___ Fragmento seleccionado ___

Sus expresiones tomaron imágenes, además,
de las realidades sociales propias del feudalismo. Habla de
“señorío-servidumbre-libertad”, para referirse a la “ciudad del alma”. El hombre
debe liberarse de los vicios a los que sirve para poder ser señor de sí.
Hemos señalado la importancia que tiene la
figura de la “Sangre” en su lenguaje místico. En la liturgia eucarística es
sabido se utiliza vino. Por este motivo
llama al Papa “bodeguero”, ya que está encargado de administrar la bodega de
Cristo. Nuevamente nos encontramos con imágenes tomadas de la vida doméstica,
ya que muchas familias de clase media italiana contaban con su despensa y su
bodega. También con su jardín, como señalamos anteriormente. La imagen vuelve a
aparecer cuando habla de la Iglesia. Al referirse a la necesidad de realizar
una reforma en el interior de la misma insiste en que hay que “arrancar las
flores pútridas” –los miembros corruptos de la jerarquía eclesial-, y plantar
“flores odoríferas”, esto es cardenales y obispos que produzcan “flores y
frutos de virtudes”.
Renovación religiosa, nuevas formas de
acción y de expresión de discursos, voces que expresaban un nuevo tipo de
autoridad femenina, son algunas de las realidades que nos presenta la
experiencia de Catalina.
[1] A veces dictaba dos y tres cartas a la vez.
[2] La concepción defendida por Catalina, se contrapone con el imaginario en formación que acompañó al proceso de construcción del Estado moderno. “Con Marsilio de Padua empezamos a oír sistemáticamente el uso de la palabra ‘legislar’ en un sentido que, si bien es semimoderno, aún conserva connotaciones medievales (…) Cuando dos siglos más tarde Bodino afirma que cada comunidad independiente debe ser gobernada por una autoridad mediante la cual las leyes sean establecidas, el ciclo se completa y nos encontramos dentro de la etapa definitiva de la soberanía política. El primer y principal carácter de la maiestas bodiniana es el poder que tiene de dar leyes.” (Weckmann, Luis. El pensamiento político medieval y los orígenes del derecho internacional.FCE. México. 1993, pp. 86-87).
[3] Grossi, Paolo. El orden jurídico medieval. Marcial Pons Ediciones Jurídicas y Sociales. Madrid. 1991, pp. 144-147.
[4] El profesor Antonio Alegre Gorri afirma en el prólogo que hace a la Ética a Nicómaco: “Las reflexiones éticas de Aristóteles arrancan de las socrático-platónicas (…) Para Aristóteles el fin último del hombre es la consecución de la felicidad (…) el bien consiste en obrar bien, y el bien obrar produce felicidad. La función especial o específica del hombre actuante es la razón (…) La ética se completa en la política.” (Prólogo a la Ética a Nicómaco. Hyspamérica. Madrid. 1984. T. I., pp. 19-20).

___ Datos registrados ___

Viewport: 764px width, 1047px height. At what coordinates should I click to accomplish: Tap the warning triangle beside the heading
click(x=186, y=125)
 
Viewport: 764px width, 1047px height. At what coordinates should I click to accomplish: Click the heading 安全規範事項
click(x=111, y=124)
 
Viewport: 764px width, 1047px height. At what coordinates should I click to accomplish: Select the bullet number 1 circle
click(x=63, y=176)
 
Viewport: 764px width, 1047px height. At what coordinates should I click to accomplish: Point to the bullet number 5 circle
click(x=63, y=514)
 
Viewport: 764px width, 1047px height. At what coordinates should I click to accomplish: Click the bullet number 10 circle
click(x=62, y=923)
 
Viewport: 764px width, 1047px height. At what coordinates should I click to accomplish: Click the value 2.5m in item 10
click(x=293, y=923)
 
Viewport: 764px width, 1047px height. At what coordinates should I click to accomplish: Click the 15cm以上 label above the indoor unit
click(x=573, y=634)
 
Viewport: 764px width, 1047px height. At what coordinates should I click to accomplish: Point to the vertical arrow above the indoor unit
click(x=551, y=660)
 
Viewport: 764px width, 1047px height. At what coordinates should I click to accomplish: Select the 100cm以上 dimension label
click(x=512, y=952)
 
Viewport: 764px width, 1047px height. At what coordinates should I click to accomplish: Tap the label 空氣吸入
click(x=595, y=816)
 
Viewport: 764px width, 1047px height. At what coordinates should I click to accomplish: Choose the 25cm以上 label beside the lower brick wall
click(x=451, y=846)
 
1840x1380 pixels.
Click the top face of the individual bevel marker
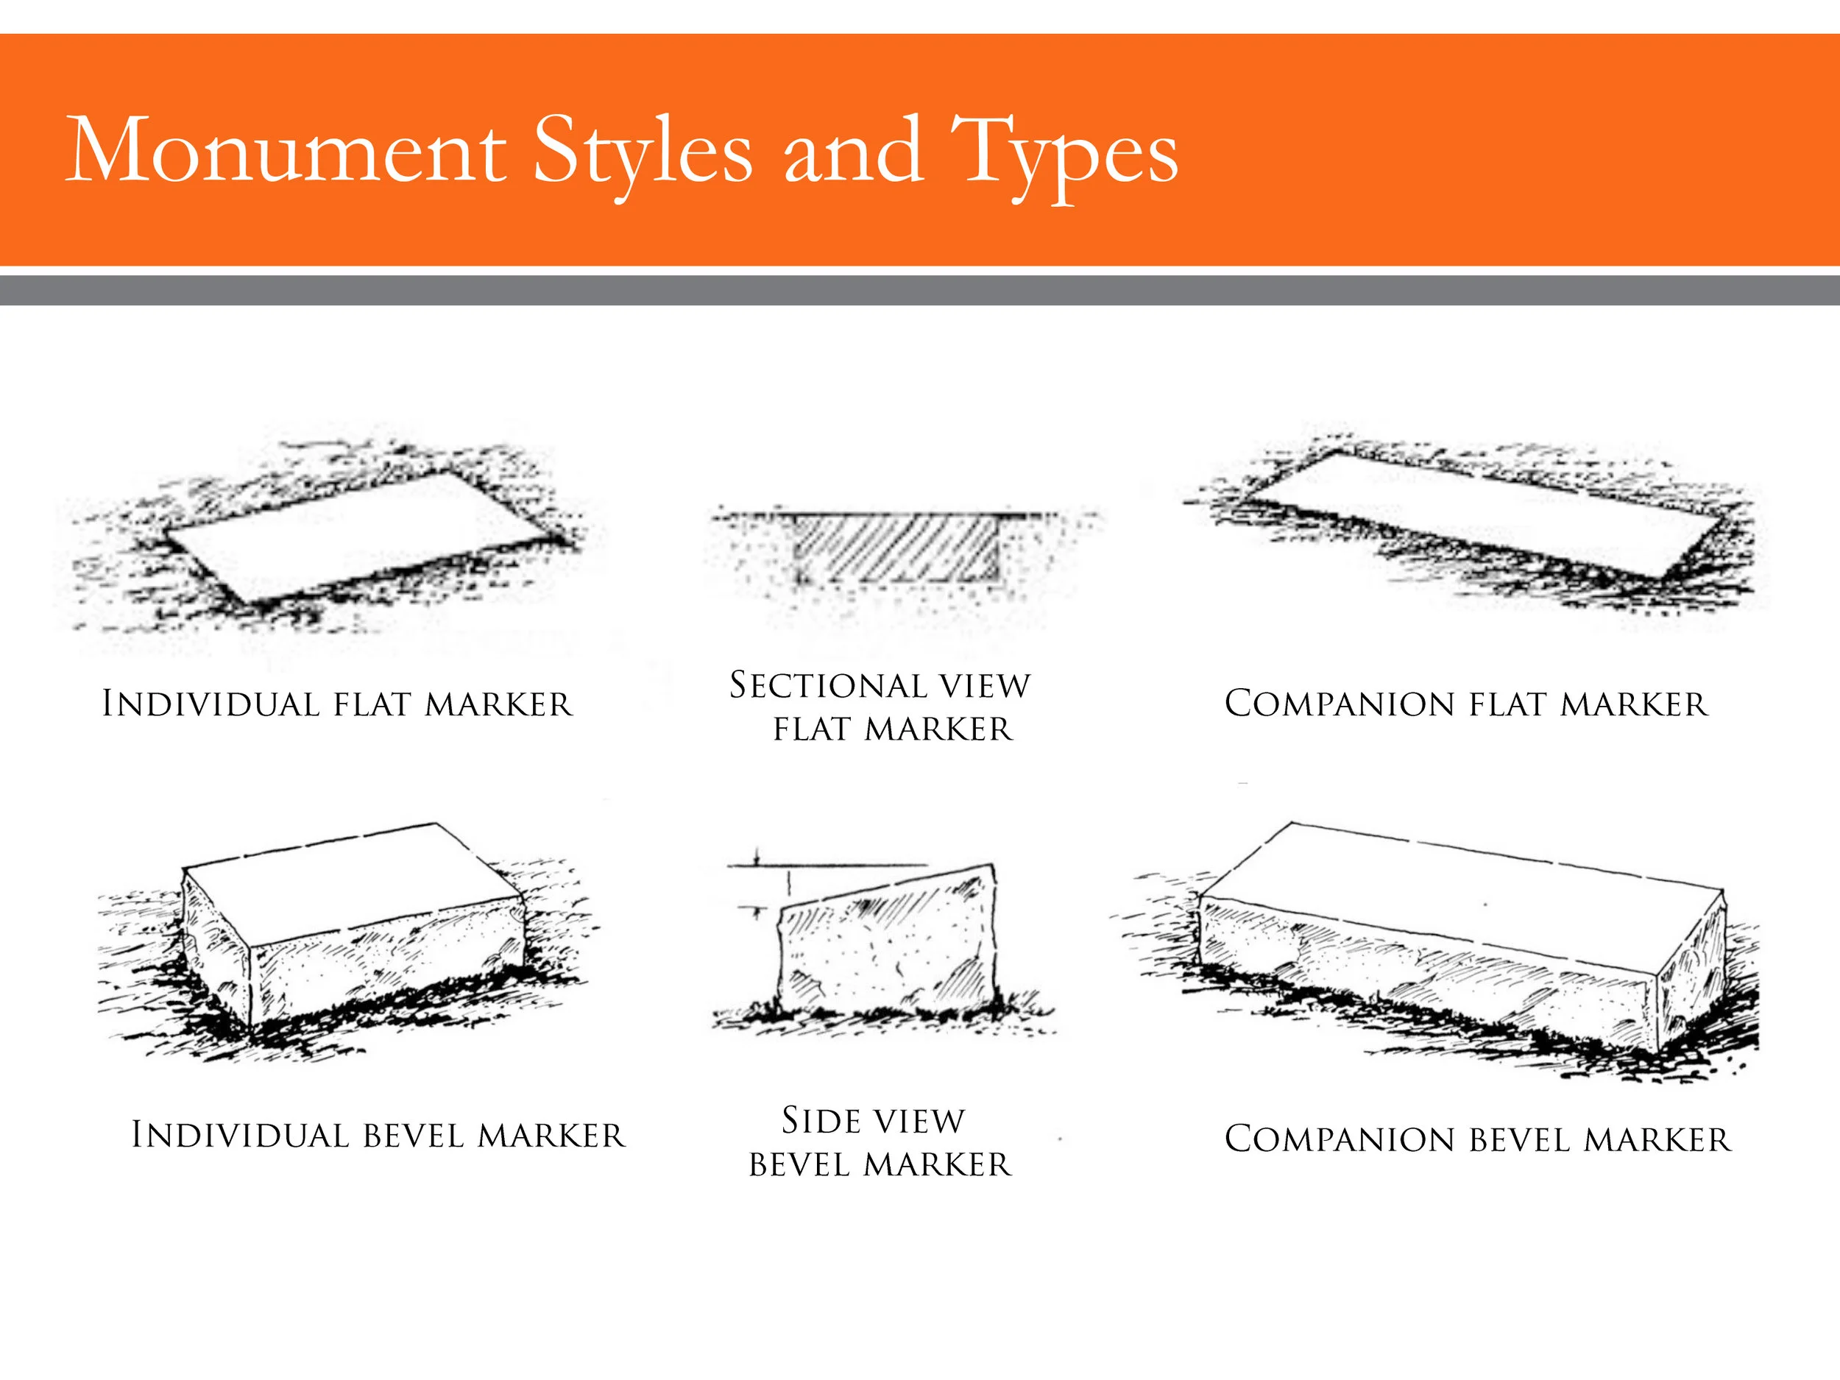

___

# [Problema propuesto]
Responda a partir del fragmento seleccionado:
1. ¿Qué nombre da al Papa y qué tarea le atribuye con él?
2. ¿A quiénes designan las "flores pútridas" que hay que arrancar?
3. Según la cita de la nota [4], ¿cuál es para Aristóteles el fin último del hombre?

# [Solución desarrollada]
1. Lo llama "bodeguero", porque está encargado de administrar la bodega de Cristo.
2. A los miembros corruptos de la jerarquía eclesial.
3. La consecución de la felicidad.